She turned back to me. "They'll each claim you separately at first. It's tradition, and practically speaking, safer. Their combined magic can only stabilize when the bond is fully formed. But Ava, here's what you need to understand: this isn't about endurance. It's about surrender."

"I don't know how to do that."

"Yes, you do. You've been surrendering your whole life—to Mrs. Kellan's cruelty, to the village's dismissal, to being unwanted and unseen. But this is different. This is choosing to surrender to something that might actually give you everything you've been denied."

She knelt before me, taking my hands. "Let me teach you what they won't. Not diagrams or mechanics, but truth. Your body will respond to them whether you want it to or not—they're too powerful, too primal for it not to. But your mind, your heart—those you have to offer freely. And that terrifies you more than anything physical, doesn't it?"

Tears burned behind my eyes. She saw too much. Understood too well.

"I've never mattered to anyone," I admitted, my voice breaking. "What if I matter to them and it's still not enough? What if I'm not their mate? What if I—"

"Then you'll have experienced something extraordinary before it ends. You'll have been wanted, desired, maybe even treasured. For however long it lasts." She squeezed my hands. "That's more than most people get in a lifetime, Ava."

A soft knock interrupted us. Helena entered with a tray of tea and small vials of oils.

"The physical preparations," Sera said, releasing my hands and standing. "This part is clinical, I'm afraid. But necessary."

Over the next hours, Sera and Helena taught me things that made me blush so hard I thought I might combust. Stretching exercises. Oils that would ease the way. Breathing techniques for when the pain became too much. Pressure points that could enhance pleasure or dull discomfort.
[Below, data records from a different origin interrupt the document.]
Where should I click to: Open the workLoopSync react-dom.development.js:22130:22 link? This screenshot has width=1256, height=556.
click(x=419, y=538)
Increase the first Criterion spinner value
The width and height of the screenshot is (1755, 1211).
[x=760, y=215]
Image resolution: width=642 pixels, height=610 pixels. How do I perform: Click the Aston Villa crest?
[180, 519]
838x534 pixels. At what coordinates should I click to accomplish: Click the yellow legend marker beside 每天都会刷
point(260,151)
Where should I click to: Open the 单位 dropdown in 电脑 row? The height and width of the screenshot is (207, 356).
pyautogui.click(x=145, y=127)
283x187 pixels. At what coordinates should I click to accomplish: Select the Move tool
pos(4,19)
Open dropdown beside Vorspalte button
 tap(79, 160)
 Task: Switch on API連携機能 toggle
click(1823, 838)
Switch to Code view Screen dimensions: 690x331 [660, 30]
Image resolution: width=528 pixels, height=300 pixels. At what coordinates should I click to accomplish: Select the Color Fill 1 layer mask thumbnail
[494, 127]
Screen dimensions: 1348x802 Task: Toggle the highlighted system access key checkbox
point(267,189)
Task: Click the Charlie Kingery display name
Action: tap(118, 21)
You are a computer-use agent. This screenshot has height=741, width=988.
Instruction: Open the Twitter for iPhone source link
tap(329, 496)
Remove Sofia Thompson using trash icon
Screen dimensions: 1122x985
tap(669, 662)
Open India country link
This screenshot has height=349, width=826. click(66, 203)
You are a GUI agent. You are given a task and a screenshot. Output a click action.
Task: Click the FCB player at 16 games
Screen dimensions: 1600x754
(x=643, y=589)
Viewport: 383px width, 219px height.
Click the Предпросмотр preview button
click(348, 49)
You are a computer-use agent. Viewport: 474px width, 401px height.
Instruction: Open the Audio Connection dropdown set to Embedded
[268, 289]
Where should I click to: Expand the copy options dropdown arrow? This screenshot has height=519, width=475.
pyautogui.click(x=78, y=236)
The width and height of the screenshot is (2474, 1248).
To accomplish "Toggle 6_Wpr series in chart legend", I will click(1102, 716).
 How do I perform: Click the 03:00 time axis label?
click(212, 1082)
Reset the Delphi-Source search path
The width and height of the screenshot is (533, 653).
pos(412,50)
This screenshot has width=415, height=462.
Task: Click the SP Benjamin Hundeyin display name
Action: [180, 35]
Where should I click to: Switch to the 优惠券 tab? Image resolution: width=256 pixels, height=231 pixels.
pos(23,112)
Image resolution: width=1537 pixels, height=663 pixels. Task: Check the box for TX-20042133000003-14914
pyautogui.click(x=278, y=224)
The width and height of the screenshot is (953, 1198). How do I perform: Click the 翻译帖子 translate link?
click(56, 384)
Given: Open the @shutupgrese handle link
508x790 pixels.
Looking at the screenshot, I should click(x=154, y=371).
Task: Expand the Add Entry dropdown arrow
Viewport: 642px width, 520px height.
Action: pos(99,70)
"With four of them, the soreness will be significant," Sera said matter-of-factly. "Especially the first few days. They'll try to pace themselves, give you time to heal between, but the curse drives them. They need to establish the bond quickly."

"How quickly?"

"Traditionally? All four claim you within the first week. Usually within the first three days." She met my eyes. "I know that sounds impossible. But your body will adapt faster than you think. The magic helps with that, at least."

As the sun began to set, painting the room in amber light, Sera pulled out a small bottle from her bag.

"This is from Kieran," she said quietly. "He sends it with every sacrifice. It's a tincture—it won't stop the pain entirely, but it will take the edge off. And it will help you sleep when your mind won't stop racing."

I took the bottle, my fingers brushing hers. "Does he... do they remember you?"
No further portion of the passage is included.